§ **AIM OF THE TASK**: Could you write out the records again, starting at the line containing "You are a computer-use" and running through the end of the records, inclusive, requests included, and shift every coordinate in the answers by -78? Give only those lines, and leave the pictures out.

§ **DATA FOR PROCESSING**:
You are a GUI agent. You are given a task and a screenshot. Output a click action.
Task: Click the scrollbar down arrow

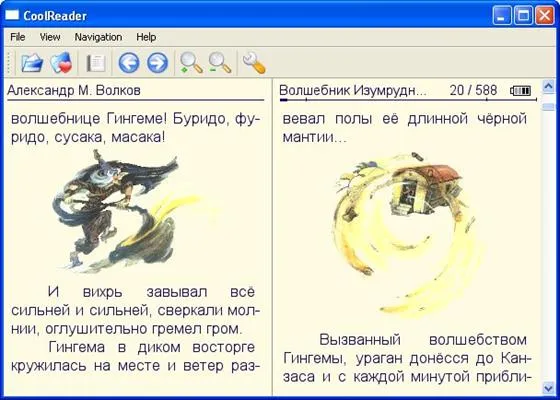point(548,388)
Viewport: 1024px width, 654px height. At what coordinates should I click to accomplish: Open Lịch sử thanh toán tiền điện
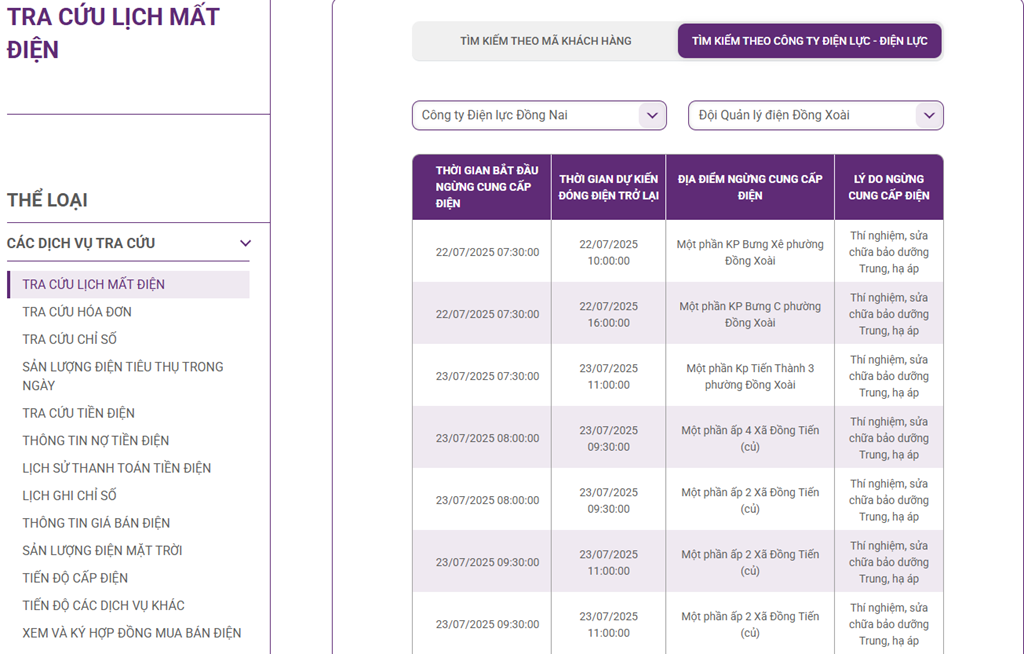click(x=117, y=468)
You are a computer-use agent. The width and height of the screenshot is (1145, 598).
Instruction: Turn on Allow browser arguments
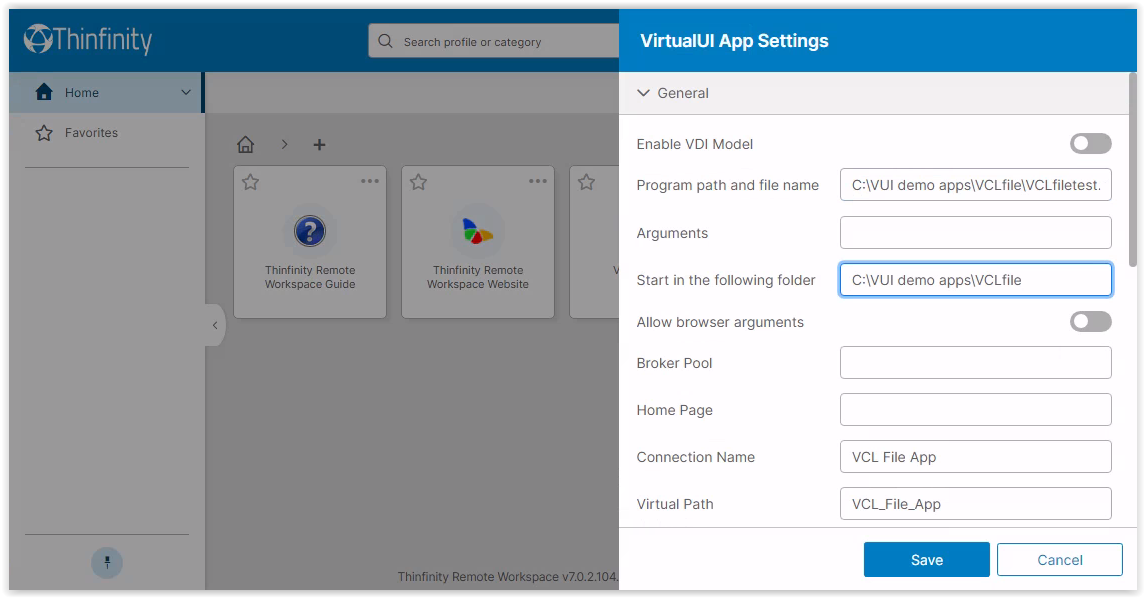(x=1090, y=322)
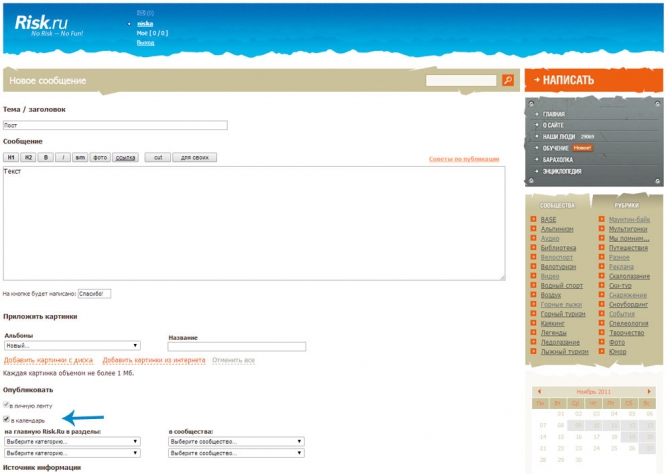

§ **FINISHED TASK**:
You are a computer-use agent. The width and height of the screenshot is (1145, 598).
Instruction: Turn on Allow browser arguments
(x=1012, y=244)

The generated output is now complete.